Anyhow, the LAT's are terrific, though I've compared them to next to nothing audiophile.  10 ga., shielded, Marinco or Hubbell connectors, silverfuse wire, PTFE insulation and cheap by audiophile standards.

I think the $700.00 odd spent in the past year for PC's was as good an expenditure as upgrading this amount for a better... (fill in the blanks).

audioengr

power cords
« Reply #22 on: 5 Jan 2003, 07:39 pm »
Dan Banquer wrote:
Quote
A while back I measured the input inductance of some of my power transformers and found that they measured 50 Henrys on the transformers I use in the LNPA 150's. This inductance is across the AC line. I would greatly appreciate it if someone would enlighten me as to how a few micro-henry's of inductance in a line cord would make any substantial difference.
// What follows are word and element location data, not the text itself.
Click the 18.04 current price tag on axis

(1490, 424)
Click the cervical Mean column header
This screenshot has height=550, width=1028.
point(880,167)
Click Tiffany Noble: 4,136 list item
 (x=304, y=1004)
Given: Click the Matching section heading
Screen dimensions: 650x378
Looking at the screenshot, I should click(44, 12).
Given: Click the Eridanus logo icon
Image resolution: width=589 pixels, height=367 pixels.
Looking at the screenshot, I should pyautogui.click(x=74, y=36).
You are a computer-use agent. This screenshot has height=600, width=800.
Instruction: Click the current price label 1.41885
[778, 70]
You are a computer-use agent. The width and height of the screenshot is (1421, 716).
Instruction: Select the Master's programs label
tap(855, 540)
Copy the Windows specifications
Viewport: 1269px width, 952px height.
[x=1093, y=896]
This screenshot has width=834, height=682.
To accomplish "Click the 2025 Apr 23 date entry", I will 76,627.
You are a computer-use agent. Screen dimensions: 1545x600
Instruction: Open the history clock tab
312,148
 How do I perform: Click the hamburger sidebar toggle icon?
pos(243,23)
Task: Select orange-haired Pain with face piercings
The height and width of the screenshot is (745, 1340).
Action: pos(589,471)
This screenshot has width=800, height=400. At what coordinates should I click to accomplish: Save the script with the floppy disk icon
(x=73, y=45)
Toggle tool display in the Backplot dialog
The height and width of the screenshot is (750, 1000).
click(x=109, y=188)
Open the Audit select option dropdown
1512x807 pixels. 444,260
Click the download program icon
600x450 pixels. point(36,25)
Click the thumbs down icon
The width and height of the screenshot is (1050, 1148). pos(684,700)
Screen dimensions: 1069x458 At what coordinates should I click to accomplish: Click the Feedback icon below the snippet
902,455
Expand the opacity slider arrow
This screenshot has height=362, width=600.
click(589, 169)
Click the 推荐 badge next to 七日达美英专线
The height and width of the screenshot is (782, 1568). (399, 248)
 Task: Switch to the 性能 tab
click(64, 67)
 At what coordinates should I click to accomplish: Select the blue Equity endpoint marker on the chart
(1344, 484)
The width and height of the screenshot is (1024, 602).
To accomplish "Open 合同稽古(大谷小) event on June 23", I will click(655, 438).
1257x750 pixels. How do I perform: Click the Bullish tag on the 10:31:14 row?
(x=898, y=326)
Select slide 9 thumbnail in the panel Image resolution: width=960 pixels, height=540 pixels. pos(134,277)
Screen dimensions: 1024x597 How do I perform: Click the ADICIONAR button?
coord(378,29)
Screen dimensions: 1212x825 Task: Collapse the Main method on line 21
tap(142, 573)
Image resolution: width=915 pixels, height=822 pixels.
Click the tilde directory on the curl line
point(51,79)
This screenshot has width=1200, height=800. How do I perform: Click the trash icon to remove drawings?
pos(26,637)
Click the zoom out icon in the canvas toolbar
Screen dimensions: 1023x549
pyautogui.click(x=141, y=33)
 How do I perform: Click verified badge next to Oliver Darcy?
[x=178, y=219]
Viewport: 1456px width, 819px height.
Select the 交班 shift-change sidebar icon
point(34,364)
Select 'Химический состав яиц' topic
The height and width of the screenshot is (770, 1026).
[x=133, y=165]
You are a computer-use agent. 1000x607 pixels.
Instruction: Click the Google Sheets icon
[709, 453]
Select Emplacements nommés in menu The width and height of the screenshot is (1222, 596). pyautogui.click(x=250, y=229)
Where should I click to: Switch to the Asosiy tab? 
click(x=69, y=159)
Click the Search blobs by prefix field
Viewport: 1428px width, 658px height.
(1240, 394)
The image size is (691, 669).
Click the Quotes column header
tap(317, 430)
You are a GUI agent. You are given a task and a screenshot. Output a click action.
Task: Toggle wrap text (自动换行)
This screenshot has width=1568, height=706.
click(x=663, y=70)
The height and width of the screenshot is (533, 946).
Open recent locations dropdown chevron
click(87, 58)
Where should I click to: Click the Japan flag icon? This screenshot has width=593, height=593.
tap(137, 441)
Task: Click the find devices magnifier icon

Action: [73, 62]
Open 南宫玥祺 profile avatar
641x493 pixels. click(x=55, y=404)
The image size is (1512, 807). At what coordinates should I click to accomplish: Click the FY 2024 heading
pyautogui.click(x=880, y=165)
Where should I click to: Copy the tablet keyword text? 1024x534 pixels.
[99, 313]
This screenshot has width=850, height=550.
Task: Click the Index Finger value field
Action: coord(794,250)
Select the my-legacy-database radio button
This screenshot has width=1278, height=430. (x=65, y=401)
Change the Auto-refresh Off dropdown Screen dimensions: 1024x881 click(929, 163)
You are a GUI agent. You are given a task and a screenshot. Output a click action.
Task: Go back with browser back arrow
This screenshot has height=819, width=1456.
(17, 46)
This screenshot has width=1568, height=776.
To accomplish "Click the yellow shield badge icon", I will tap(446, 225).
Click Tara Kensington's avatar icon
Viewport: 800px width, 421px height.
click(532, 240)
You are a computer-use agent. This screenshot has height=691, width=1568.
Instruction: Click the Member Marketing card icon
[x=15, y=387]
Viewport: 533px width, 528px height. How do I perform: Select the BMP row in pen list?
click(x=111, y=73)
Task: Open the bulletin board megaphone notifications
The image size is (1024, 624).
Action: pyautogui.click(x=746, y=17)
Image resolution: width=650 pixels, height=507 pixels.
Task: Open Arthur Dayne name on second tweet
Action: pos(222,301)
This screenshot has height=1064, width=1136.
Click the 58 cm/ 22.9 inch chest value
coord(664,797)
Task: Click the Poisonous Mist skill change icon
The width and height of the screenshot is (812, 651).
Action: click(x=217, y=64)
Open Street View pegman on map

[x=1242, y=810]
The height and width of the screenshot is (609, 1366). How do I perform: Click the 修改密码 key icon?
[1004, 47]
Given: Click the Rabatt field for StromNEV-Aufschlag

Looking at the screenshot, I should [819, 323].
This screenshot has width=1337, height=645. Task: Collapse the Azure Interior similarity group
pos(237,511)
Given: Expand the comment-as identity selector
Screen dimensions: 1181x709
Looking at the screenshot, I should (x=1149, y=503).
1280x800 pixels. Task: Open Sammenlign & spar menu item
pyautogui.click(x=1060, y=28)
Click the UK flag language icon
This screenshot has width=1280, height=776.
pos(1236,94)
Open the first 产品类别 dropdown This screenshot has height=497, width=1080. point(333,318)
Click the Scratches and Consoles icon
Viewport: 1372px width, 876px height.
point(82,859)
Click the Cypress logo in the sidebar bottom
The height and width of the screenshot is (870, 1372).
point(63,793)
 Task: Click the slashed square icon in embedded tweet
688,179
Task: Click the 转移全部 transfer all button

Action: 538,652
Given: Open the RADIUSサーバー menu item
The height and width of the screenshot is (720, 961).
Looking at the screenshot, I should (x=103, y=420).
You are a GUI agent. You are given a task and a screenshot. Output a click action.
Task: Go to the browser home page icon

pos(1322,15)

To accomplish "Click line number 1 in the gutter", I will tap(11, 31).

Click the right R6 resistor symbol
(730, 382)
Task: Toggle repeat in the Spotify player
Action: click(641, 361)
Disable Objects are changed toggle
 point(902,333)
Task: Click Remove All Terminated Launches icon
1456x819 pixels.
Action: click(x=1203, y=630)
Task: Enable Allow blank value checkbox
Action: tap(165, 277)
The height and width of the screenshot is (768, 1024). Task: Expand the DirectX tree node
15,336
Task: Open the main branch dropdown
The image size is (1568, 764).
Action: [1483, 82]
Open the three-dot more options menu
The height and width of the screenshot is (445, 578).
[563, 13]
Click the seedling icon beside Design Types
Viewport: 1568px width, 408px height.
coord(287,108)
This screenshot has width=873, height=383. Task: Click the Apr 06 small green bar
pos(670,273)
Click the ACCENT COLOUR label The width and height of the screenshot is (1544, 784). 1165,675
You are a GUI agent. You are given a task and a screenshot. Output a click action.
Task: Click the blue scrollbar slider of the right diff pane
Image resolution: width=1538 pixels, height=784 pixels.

The difference in the transformer inductance is that this inductance is effectively in parallel with the load, not in series.  The cord inductance is in series.  Also, mutual inductance in the form of magnetic coupling virtually eliminates the effect of this inductance.

audioengr

power cords
« Reply #23 on: 5 Jan 2003, 07:45 pm »
Xi-Trum wrote:
Quote
Some amps come with *captive* power cords, i.e. power cords that are permanently attached (welded) to the amp at one end. In effect, the power cord is an extension of the power supply. For the experts out there, what are the benefits (pros/cons) of having the power cord as part of an amp?


The main advantage is that it eliminates one set of connectors, the IEC contacts.  Eliminating connectors is probably the single biggest improvement you can make in power delivery.  If you could wire the cable directly from the distribution box to the amp with no connectors, this would be ideal.

The disadvantage is of course, that you cannot try different power cords if they are not modular.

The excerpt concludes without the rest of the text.